Aim
To develop a retrospective data analysis (RDA) workflow tailored to benzodiazepines and use this to identify designer and uncommon benzodiazepines (DBZD) in blood samples from driving-under-the-influence-of-drugs (DUID) cases analyzed from 2014 to 2020.

Method
The RDA workflow was developed from a training set of hits in ultra-high performance liquid chromatography–quadrupole time-of-flight–mass spectrometry (UHPLC-QTOF-MS) data files, corresponding to 13 common benzodiazepines that also had been analyzed with a complementary UHPLC- tandem mass spectrometry (MS/MS) method. Raw data from all UHPLC-QTOF-MS data files were available from a structured query language (SQL) data archive.
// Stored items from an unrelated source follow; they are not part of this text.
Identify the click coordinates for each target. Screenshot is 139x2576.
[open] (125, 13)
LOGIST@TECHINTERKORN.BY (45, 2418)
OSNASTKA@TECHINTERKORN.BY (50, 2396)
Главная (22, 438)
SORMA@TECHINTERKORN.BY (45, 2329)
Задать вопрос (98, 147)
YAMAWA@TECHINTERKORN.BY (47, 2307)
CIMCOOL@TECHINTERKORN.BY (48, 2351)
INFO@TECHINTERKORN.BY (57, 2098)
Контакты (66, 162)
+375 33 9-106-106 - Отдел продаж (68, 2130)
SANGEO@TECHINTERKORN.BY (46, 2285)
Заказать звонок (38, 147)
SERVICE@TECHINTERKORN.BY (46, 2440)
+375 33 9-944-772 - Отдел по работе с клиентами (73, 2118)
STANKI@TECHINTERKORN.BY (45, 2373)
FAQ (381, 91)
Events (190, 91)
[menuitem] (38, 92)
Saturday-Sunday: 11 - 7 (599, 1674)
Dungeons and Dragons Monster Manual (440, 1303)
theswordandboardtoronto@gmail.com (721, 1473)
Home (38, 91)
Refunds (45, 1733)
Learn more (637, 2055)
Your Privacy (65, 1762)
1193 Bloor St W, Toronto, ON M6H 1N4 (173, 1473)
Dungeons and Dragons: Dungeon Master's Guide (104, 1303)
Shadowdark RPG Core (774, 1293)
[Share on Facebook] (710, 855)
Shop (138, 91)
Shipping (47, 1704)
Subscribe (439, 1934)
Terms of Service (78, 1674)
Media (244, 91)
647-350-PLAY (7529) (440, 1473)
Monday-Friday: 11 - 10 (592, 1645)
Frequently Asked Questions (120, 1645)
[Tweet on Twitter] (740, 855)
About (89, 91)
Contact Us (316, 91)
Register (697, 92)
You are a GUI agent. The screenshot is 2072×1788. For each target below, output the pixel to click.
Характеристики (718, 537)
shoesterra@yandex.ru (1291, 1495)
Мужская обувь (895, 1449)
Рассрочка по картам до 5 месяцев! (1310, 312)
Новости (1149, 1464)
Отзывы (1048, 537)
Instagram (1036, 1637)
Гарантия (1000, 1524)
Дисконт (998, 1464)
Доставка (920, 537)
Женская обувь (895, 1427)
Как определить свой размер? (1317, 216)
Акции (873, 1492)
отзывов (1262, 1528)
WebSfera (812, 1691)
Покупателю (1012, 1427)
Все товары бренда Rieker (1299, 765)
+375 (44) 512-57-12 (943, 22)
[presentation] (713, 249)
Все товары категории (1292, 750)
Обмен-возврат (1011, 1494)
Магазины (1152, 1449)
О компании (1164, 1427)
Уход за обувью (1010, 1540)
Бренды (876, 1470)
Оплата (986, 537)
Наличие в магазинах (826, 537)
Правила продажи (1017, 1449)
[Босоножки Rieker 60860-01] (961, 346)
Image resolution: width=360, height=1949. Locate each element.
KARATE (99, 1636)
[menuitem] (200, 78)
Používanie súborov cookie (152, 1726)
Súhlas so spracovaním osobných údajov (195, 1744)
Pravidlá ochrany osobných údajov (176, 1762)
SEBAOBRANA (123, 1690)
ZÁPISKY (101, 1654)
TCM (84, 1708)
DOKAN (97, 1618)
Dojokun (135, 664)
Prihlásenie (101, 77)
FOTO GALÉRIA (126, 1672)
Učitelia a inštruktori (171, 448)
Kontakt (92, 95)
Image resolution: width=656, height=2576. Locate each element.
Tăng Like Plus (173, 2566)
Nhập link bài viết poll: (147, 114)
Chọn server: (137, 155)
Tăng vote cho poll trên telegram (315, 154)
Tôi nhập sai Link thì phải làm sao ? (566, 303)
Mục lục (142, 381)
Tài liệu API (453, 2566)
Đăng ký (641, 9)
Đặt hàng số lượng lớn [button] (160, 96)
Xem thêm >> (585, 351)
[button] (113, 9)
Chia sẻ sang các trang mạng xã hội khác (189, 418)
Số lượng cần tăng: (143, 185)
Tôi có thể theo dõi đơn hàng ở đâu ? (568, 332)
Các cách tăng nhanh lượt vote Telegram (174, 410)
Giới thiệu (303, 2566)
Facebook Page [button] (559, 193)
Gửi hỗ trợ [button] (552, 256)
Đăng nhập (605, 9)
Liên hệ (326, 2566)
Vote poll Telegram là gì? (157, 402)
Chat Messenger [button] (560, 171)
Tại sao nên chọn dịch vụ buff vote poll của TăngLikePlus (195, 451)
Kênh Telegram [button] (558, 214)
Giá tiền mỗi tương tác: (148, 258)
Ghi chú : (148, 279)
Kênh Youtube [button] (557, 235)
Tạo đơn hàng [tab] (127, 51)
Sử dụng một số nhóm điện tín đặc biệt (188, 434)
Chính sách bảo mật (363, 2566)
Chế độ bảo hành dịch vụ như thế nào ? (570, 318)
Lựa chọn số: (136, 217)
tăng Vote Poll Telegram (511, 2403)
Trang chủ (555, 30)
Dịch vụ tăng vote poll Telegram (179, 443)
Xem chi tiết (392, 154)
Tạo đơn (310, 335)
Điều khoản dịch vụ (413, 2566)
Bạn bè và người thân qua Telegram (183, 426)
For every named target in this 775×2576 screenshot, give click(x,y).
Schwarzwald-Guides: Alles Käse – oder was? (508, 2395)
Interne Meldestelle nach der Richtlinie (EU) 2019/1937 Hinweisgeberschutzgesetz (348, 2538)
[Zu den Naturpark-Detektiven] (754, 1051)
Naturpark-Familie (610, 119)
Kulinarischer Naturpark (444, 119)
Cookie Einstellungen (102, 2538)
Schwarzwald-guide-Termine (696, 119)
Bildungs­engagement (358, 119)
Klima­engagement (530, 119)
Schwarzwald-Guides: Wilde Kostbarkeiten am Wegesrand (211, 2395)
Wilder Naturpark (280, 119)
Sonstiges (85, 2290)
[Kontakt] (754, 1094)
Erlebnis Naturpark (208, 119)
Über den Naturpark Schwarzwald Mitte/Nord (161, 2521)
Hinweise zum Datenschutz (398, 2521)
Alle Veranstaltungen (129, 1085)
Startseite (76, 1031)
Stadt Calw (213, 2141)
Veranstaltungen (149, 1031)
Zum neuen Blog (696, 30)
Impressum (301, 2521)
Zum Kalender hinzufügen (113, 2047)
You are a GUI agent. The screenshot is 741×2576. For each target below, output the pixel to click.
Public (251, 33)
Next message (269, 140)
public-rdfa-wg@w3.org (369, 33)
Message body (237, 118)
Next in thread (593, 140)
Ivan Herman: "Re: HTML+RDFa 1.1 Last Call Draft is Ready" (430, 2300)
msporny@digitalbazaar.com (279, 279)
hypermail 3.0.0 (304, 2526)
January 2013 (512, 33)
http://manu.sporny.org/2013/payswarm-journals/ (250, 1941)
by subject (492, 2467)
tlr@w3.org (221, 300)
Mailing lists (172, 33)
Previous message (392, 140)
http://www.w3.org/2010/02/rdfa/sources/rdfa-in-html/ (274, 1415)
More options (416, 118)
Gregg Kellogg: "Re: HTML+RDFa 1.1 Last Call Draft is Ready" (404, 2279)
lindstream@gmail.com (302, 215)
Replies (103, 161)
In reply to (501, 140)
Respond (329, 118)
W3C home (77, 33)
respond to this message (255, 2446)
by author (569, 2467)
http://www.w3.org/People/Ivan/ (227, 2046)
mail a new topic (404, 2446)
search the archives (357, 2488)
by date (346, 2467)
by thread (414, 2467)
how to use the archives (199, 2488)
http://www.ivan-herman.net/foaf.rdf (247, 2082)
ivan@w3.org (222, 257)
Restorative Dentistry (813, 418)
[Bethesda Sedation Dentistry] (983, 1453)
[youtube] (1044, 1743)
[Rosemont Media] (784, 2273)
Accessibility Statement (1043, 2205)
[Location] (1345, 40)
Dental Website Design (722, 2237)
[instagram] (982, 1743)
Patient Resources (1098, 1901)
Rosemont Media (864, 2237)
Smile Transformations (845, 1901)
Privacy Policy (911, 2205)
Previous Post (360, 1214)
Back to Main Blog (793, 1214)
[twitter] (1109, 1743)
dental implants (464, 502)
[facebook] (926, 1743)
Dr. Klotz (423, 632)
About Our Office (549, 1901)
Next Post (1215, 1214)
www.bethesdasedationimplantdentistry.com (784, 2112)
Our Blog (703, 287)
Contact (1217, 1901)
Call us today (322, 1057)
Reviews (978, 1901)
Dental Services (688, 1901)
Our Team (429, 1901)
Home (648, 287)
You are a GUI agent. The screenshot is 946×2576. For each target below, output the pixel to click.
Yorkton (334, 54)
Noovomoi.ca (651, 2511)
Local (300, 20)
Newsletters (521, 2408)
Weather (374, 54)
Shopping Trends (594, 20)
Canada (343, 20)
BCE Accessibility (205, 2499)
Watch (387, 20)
Quantitative results in the training set were used as the true condition to evaluate whether a hit in the UHPLC-QTOF-MS data file was true or false positive. The training set was used to evaluate and set filters for the RDA. The RDA was finally used to screen for 47 DBZD in 13514 UHPLC-QTOF-MS data files from DUID cases analysed from 2014 to 2020, with filters on retention time window, count level, and mass error.

Results
Filters for retention time and mass filters was narrower and the count limit lower than what is used for our in-house drug screening method. Additional filters for diagnostic fragment ions, isotopic pattern, and residual precursor ion in high-energy spectra were evaluated, but not used in the final RDA. Extracting hits from 13514 LC-HRMS data files with simple count, mass, and retention time filters for 47 compounds was executed in less than one minute. Sixteen DBZD were detected in the UHPLC-QTOF-MS data files. 47 identifications had been confirmed by complementary methods when the cases were open (confirmed positive finding), and 43 targets were not reported, when the cases were open (tentative positive finding). Metabolites were not considered targets, once their parent drug was detected. The most common tentative and confirmed findings were etizolam (n = 26), phenazepam (n = 13), lorazepam (n = 9), and flualprazolam (n = 8). This method efficiently found DBZD in previously acquired UHPLC-QTOF-MS data files, with only 9 false positive hits. Retention time is a required filter in the RDA workflow and therefore relies on availability of the standard or a clean seizure. Alternatively, a workflow relying on diagnostic fragment ions could allow the search for emerging DBZD. Using predicted or online sourced analytical data, for ranking of hits, was not necessary considering the low number of false positive hits. The sensitivity and selectivity can be attributed to the distinguishable chemical nature of benzodiazepines. The RDA workflow can easily be adjusted to other groups of NPS, but would require a new training set and other filter settings. The three most frequently detected DBZD in this study have all been placed under international control. The prevalence of detected DBZD from 2014-2020 remains very low in DUID samples in Eastern Denmark when comparing with conventional benzodiazepines.

Conclusion
The overall framework presented in this study to tailor RDA workflows to specific groups of compounds from historic data of similar compounds We developed an efficient and scalable retrospective data analysis workflow for DBZD that can easily be tailored and optimized for other groups of NPS.